__REQUIRED ACTION__.
Among the entries, find the lines with the string "icon" and copy them.

__SUPPLIED DATA__.
▬▬▬▬▬▬▬▬▬▬
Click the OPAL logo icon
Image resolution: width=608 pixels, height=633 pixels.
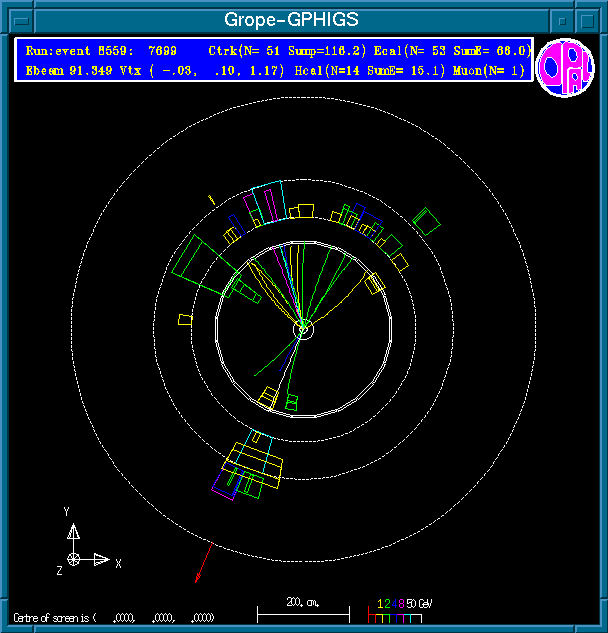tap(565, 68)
▬▬▬▬▬▬▬▬▬▬
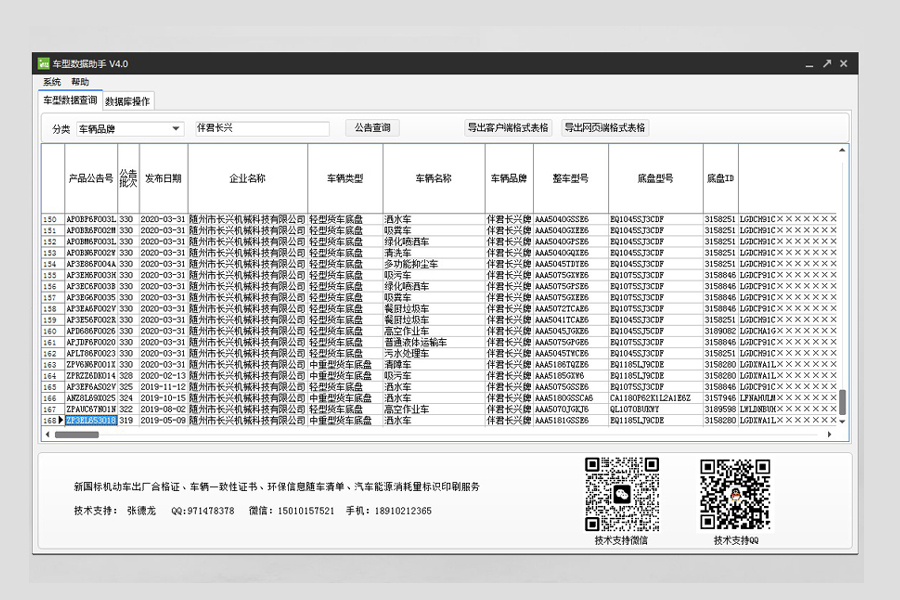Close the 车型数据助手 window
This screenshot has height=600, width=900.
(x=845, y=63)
▬▬▬▬▬▬▬▬▬▬
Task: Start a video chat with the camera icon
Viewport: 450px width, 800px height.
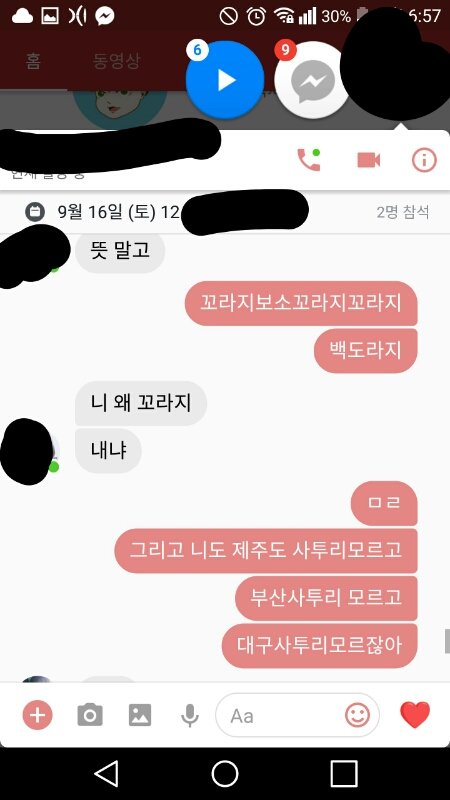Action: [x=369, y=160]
▬▬▬▬▬▬▬▬▬▬
__EXERCISE SOLUTION__.
Click the OPAL logo icon
Task: Start a video chat with the camera icon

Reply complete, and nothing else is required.